You are a person of enormous influence. If you could inspire a movement that would bring the most amount of good to the most amount of people, what would that be? You never know what your idea can trigger. 🙂
My movement would be to get people to listen to each other’s stories. Listen and share. Make it part of the school curriculum; a certain amount of time a day just to be still, open your mind, and listen to someone else’s experience. It would revolutionize the world.
Can you please give us your favorite “Life Lesson Quote”? Can you share how that was relevant to you in your life?
Be who you are meant to be and you will set the world on fire!
This quote is attributed to St. Catherine of Sienna, and resonates with me because it speaks of the power of being grounded in your authentic self.

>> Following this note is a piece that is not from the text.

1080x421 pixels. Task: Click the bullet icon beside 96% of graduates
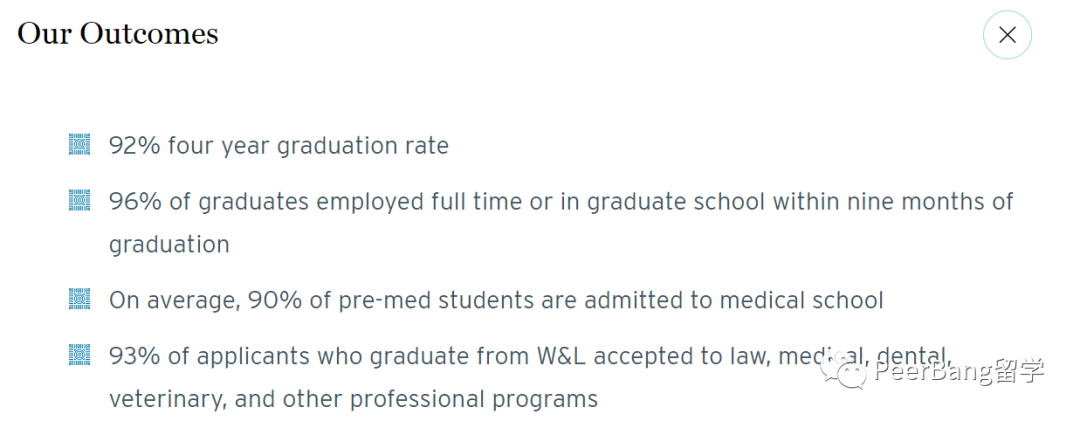[x=79, y=201]
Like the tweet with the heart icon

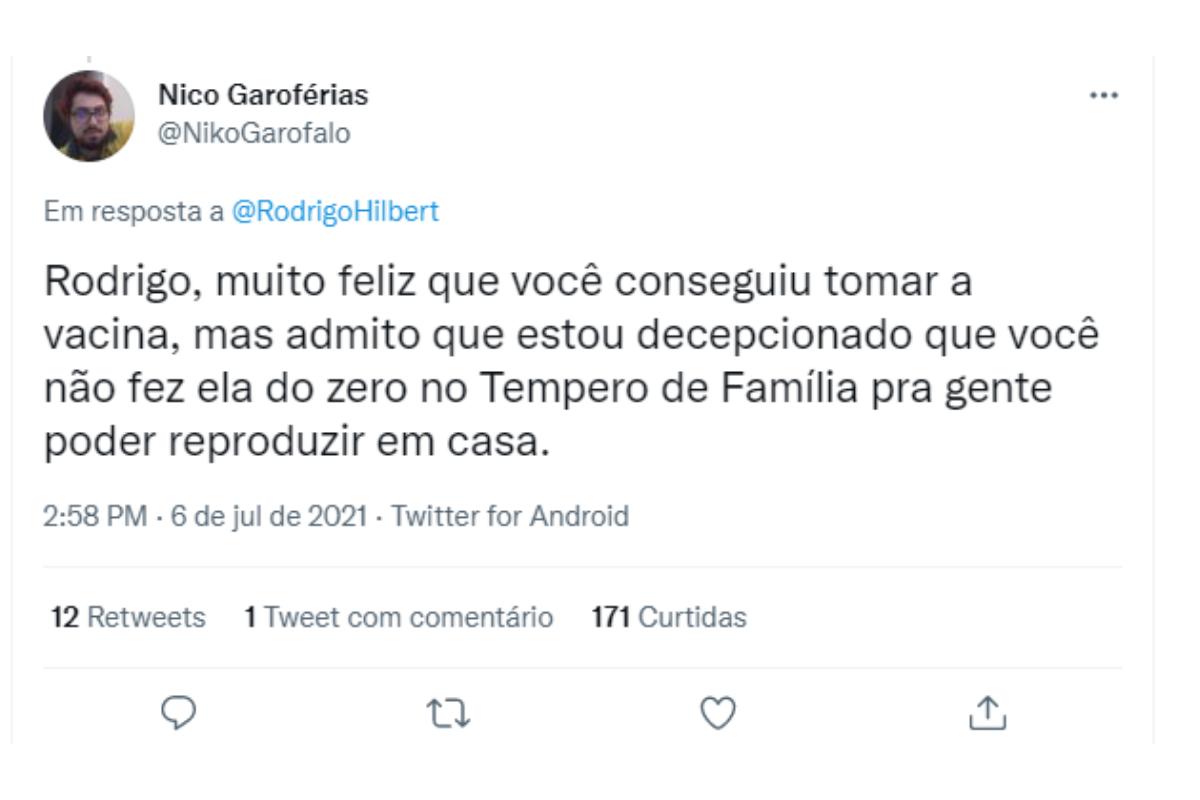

Is there a person in the world, or in the US whom you would love to have a private breakfast or lunch with, and why? He or she might just see this, especially if we tag them. 🙂
There are three people I would love to have a private breakfast/lunch with: Barbados Prime Minister Mia Mottley, singer Rihanna and Indian writer and ecofeminist Vandana Shiva. Prime Minister Mottley has brought a new style of leadership to the Caribbean. She is the island’s first female prime minister and is down to earth authentic and connected to the people. She has been in politics for the last 30 years and has survived with all that comes with being a woman of color, a black woman in political life. She won by a landslide last year. The people love her. As for Rihanna, she was born humble in Barbados, was picked up by the commercial music industry, which could have destroyed her, but she has found a way of using that as a vehicle for her own authentic voice. At first, others wrote her songs, and then she took the reins of her career and business. 30 years old! People don’t give her credit for the savvy, successful business woman that she is. I like her style and that she uses modern tools like Instagram to connect to people. I have huge respect for Vandana Shiva — physicist, eco-feminist, economist. She was one of the first Indian women to study physics at university. She campaigns for working people and poor women. She has a fundamental world view that is based on science, economics, and humanitarian values aimed at making the world and planet a better place for us all. She is a grassroots activist with a practical wholistic perspective and practice. I like people who see themselves as a whole force, not just with a single focus.